***** SOURCE DATA
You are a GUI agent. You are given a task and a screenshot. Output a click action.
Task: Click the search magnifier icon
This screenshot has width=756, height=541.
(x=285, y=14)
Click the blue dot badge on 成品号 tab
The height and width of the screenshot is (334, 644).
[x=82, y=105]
**********
*WORK TASK:* Each line of the data has to be written out exactly as it appears.

*RESPONSE BELOW:*
You are a GUI agent. You are given a task and a screenshot. Output a click action.
Task: Click the search magnifier icon
This screenshot has width=756, height=541.
(x=285, y=14)
Click the blue dot badge on 成品号 tab
The height and width of the screenshot is (334, 644).
[x=82, y=105]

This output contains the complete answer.